Systolic blood pressure is the amount of pressure that blood exerts on blood vessels while the heart is beating. The mean systolic blood pressure for people in the United States is reported to be 122 millimeters of mercury (mmHg) with a standard deviation of 15 mmHg.
The wellness department of a large corporation is investigating whether the mean systolic blood pressure of its employees is greater than the reported national mean. A random sample of 100 employees will be selected, the systolic blood pressure of each employee in the sample will be measured, and the sample mean will be calculated.
Let \( \mu \) represent the mean systolic blood pressure of all employees at the corporation.

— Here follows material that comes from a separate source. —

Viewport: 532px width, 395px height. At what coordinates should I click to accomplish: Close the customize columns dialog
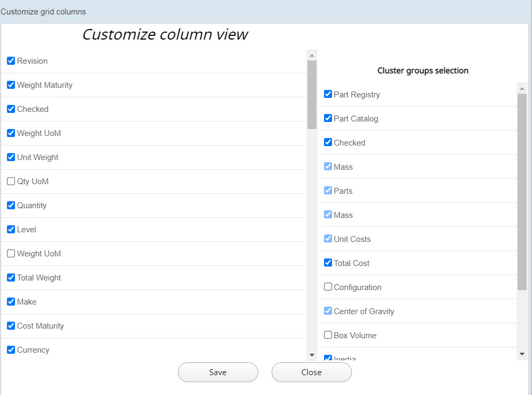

Consider the following hypotheses.
\(H_0 : \mu = 122\)
\(H_a : \mu > 122\)
(a) Describe a Type II error in the context of the hypothesis test.
(b) Assume that \( \sigma \), the standard deviation of the systolic blood pressure of all employees at the corporation, is 15 mmHg. If \( \mu = 122 \), the sampling distribution of \( \bar{x} \) for samples of size 100 is approximately normal with a mean of 122 mmHg and a standard deviation of 1.5 mmHg. What values of the sample mean \( \bar{x} \) would represent sufficient evidence to reject the null hypothesis at the significance level of \( \alpha = 0.05 \)?
The actual mean systolic blood pressure of all employees at the corporation is 125 mmHg, not the hypothesized value of 122 mmHg, and the standard deviation is 15 mmHg.
(c) Using the actual mean of 125 mmHg and the results from part (b), determine the probability that the null hypothesis will be rejected.
(d) What statistical term is used for the probability found in part (c)?
(e) Suppose the size of the sample of employees to be selected is greater than 100. Would the probability of rejecting the null hypothesis be greater than, less than, or equal to the probability calculated in part (c)? Explain your reasoning.

Most-appropriate topic codes (CED):

TOPIC 6.7: Potential Errors When Performing Tests — part (a)
TOPIC 7.4: Setting Up a Test for a Population Mean — part (b)
TOPIC 5.5: Sampling Distributions for Sample Proportions — parts (c), (d), (e)
▶️ Answer/Explanation
Detailed solution

(a)
A Type II error occurs when we fail to reject the null hypothesis when the alternative hypothesis is actually true. In this context, a Type II error would occur if the true mean systolic blood pressure of all employees at the corporation is greater than 122 mmHg, but the test fails to provide sufficient evidence to reject the null hypothesis that \( \mu = 122 \) mmHg.

(b)
For a one-sided test with \( \alpha = 0.05 \), the critical z-value is \( z = 1.645 \).
The test statistic is \( z = \frac{\bar{x} – 122}{1.5} \).
We reject \( H_0 \) when \( \frac{\bar{x} – 122}{1.5} > 1.645 \).
Solving for \( \bar{x} \): \( \bar{x} > 122 + 1.645 \times 1.5 = 122 + 2.4675 = 124.4675 \).
So we would reject \( H_0 \) when \( \bar{x} > 124.4675 \) mmHg.

(c)
If the true mean is 125 mmHg, then the sampling distribution of \( \bar{x} \) has mean 125 and standard deviation 1.5.
We want \( P(\bar{x} > 124.4675) \) when \( \bar{x} \sim N(125, 1.5) \).
\( z = \frac{124.4675 – 125}{1.5} = \frac{-0.5325}{1.5} \approx -0.355 \).
\( P(z > -0.355) = 1 – P(z < -0.355) = 1 – 0.3613 = 0.6387 \).
The probability is approximately \( \boxed{0.64} \).

(d)
The probability found in part (c) is called the \( \boxed{\text{power}} \) of the test.

(e)
The probability would be \( \boxed{\text{greater}} \) than the probability calculated in part (c).
With a larger sample size, the standard error \( \left( \frac{\sigma}{\sqrt{n}} \right) \) decreases. This causes two effects:
1. The critical value in terms of \( \bar{x} \) decreases (moves closer to 122), making it easier to reject \( H_0 \)
2. The sampling distribution under the alternative hypothesis (mean = 125) becomes more concentrated around 125
Both effects increase the probability that \( \bar{x} \) will exceed the critical value, thus increasing the power of the test.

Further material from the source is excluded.